While the VA estimates that delaying the system’s rollout until mid-2023 will provide enough time to work with Oracle Cerner to fix the problems, Elnahal emphasized that the department won’t bring the system to new facilities until the “top-level safety issues are resolved,” even if that means further delays.
“Those specific patient safety risks have a lot to do with the way the system is configured right now,” he said. “It’s not as intuitive as it should be and there’s a lot of room for improvement.”

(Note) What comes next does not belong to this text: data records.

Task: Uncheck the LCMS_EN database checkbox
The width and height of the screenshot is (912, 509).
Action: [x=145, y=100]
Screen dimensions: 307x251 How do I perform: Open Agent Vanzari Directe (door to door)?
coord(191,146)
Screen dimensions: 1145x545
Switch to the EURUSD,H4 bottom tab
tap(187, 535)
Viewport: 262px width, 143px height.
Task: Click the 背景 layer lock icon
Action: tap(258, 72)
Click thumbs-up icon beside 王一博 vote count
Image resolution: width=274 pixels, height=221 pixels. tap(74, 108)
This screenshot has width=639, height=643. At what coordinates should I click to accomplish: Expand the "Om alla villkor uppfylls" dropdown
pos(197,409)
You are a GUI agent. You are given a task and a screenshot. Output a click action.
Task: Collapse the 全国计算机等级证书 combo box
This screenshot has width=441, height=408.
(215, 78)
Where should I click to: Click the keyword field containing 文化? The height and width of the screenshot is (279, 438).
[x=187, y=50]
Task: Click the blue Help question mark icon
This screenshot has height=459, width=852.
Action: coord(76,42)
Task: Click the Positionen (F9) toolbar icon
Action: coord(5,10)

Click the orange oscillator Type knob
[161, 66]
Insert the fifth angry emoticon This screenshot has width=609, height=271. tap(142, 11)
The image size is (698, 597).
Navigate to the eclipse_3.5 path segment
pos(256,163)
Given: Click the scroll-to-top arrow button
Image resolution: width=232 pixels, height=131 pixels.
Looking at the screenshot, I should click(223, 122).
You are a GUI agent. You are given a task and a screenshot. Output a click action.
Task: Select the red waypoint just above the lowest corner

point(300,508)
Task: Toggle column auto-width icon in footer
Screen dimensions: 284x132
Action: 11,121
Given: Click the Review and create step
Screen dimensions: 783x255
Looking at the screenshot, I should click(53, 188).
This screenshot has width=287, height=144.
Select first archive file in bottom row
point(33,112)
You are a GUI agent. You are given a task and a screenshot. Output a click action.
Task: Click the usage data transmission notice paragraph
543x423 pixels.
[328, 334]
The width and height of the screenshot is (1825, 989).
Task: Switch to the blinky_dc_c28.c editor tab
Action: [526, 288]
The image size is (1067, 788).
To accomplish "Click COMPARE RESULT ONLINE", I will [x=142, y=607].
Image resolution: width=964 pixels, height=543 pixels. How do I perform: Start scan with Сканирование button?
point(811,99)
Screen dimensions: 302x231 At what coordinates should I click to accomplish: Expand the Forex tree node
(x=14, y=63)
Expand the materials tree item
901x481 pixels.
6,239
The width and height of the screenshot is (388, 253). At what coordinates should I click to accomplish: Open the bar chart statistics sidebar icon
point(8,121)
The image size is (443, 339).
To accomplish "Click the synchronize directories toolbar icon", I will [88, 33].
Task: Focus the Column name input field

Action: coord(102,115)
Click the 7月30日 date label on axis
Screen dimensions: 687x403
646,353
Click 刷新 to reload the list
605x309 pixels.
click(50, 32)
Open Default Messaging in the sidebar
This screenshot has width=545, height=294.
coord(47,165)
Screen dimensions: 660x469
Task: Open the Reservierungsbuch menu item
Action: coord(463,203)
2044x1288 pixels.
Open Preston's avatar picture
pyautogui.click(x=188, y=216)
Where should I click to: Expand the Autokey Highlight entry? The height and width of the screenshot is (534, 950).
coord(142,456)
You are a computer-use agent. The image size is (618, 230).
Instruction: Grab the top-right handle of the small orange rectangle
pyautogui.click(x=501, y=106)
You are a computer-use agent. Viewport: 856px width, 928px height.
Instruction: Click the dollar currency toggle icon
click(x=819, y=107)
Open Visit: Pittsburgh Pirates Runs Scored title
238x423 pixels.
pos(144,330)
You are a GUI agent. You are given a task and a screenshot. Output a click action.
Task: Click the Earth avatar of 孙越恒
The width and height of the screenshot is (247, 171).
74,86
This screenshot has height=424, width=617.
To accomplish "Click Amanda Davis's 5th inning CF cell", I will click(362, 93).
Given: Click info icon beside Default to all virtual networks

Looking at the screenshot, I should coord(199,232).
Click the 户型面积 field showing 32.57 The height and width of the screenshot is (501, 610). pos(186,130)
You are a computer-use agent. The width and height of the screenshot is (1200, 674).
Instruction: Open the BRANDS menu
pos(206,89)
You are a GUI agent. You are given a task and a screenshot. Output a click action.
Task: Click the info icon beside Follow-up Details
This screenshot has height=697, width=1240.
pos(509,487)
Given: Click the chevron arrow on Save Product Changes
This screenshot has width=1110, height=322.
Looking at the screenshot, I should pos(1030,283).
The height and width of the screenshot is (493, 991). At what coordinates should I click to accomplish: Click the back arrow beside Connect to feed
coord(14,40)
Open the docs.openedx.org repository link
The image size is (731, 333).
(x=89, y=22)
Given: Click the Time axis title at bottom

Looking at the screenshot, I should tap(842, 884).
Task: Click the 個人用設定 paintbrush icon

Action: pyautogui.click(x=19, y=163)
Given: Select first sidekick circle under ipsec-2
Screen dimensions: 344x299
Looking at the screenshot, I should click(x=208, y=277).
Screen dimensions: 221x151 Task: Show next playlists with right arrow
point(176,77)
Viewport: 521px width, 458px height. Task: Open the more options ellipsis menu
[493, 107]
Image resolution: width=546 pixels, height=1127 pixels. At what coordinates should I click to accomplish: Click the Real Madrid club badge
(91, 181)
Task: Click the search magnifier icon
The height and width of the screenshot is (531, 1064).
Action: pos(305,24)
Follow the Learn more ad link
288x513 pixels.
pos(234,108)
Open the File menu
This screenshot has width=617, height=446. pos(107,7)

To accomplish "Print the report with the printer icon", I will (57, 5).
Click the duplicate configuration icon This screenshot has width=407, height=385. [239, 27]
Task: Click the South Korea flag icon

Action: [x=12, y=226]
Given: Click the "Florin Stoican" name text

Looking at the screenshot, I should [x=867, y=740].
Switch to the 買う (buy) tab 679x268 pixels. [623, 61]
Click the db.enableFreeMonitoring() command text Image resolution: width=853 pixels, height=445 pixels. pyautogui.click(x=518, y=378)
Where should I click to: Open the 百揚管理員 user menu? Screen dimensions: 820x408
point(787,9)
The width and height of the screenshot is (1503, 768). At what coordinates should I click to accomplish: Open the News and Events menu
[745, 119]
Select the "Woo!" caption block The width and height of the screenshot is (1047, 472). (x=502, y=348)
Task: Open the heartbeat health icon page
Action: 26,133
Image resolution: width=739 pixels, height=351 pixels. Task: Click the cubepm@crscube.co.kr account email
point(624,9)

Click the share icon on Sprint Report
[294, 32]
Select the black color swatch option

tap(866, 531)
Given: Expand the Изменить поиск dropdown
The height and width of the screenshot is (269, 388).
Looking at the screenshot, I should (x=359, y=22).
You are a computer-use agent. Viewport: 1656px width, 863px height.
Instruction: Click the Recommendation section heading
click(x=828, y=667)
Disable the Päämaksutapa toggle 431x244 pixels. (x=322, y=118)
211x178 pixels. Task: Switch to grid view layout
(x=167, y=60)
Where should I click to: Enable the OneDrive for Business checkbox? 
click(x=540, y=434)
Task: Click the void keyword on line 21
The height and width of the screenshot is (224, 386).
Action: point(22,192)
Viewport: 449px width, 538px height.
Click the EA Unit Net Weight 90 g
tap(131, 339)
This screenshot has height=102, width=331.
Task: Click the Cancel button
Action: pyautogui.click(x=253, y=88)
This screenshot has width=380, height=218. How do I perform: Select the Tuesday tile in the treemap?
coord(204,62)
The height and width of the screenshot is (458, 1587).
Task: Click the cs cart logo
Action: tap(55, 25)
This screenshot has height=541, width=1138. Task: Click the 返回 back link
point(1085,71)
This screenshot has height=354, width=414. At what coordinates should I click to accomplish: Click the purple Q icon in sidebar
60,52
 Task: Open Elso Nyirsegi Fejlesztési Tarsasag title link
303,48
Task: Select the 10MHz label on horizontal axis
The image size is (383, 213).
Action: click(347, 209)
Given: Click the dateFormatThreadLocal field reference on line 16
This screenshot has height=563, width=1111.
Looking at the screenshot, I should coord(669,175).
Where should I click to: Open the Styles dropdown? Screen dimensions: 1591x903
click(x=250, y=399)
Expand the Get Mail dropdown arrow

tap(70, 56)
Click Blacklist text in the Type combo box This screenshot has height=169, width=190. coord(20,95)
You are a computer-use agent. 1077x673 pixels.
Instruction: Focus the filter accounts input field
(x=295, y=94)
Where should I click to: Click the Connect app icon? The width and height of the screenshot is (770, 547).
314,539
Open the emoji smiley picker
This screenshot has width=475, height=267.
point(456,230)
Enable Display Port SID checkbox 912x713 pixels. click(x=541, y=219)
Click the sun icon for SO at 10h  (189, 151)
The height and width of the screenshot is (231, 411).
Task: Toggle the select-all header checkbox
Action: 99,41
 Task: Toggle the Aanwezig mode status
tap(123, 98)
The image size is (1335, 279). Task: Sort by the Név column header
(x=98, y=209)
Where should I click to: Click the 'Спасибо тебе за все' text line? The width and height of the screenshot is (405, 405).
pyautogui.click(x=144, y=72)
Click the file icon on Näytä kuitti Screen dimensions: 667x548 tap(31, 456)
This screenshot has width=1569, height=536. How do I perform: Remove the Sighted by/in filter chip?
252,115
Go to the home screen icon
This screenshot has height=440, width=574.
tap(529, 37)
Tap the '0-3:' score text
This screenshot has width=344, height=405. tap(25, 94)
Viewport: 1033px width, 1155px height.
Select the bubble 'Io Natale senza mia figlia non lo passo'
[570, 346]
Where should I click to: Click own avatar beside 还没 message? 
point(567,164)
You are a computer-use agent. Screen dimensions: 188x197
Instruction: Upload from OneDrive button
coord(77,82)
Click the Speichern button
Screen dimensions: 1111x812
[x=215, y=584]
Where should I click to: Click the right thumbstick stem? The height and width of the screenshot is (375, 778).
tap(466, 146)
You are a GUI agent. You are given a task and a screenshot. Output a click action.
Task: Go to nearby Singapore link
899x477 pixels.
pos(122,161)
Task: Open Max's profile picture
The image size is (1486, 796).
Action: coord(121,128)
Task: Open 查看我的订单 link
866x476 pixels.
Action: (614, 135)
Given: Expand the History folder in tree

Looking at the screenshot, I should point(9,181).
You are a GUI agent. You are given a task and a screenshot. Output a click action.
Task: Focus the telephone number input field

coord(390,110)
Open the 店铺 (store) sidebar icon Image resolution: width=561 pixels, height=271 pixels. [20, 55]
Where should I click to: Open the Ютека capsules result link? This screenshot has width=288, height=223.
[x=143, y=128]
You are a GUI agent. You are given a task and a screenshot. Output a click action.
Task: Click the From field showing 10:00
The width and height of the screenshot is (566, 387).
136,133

Problems related to transitioning between electronic health record systems have been widely documented and are not unique to the VA, but the rest of the U.S. health care system doesn’t have the same level of transparency as the VA, which is subject to oversight by Congress and the Office of Inspector General, an internal watchdog agency. The VA also has a confidential reporting system that encourages clinicians to report patient safety risks and incidents of harm, which improves safety but can give the impression that the VA has a poor safety record in comparison to private hospitals, which often don’t have similar reporting mechanisms.
“Not many other health systems would have been able to surface, so swiftly and effectively, these safety concerns,” Elnahal said, crediting VA clinicians and patient safety experts. Because the VA had “robust systems in place” to detect safety threats, he said, the department raised the problems quicker than any other health care system would have.
The system being replaced by Oracle Cerner, known as VistA, is still used in nearly all VA facilities and has been credited with pioneering the electronic health record field. Elnahal, who used VistA during his medical training, said the existing system “represents a really amazing part of VA history, but it is just too old and simply cannot meet the future needs of veteran health care.”
While Elnahal said all commercial electronic health record systems are “not optimal,” he called the Oracle Cerner system “a workable product” that can be configured to meet the VA’s needs.
Asked whether the sites currently using the Oracle Cerner system could revert to VistA until problems with the new system are fixed, he said doing that “would actually introduce more risk than benefit at this point in the process.”
“Sometimes, you’re not presented with options to immediately resolve the safety concerns that are in front of you,” he said. “It is simply the case that the best option in front of us to resolve these patient safety concerns is to work with Oracle Cerner over the next several months to resolve the Cerner system issues at the sites where it exists. We know that this is possible, because other health systems have gone through this journey before, and I think we can do it.”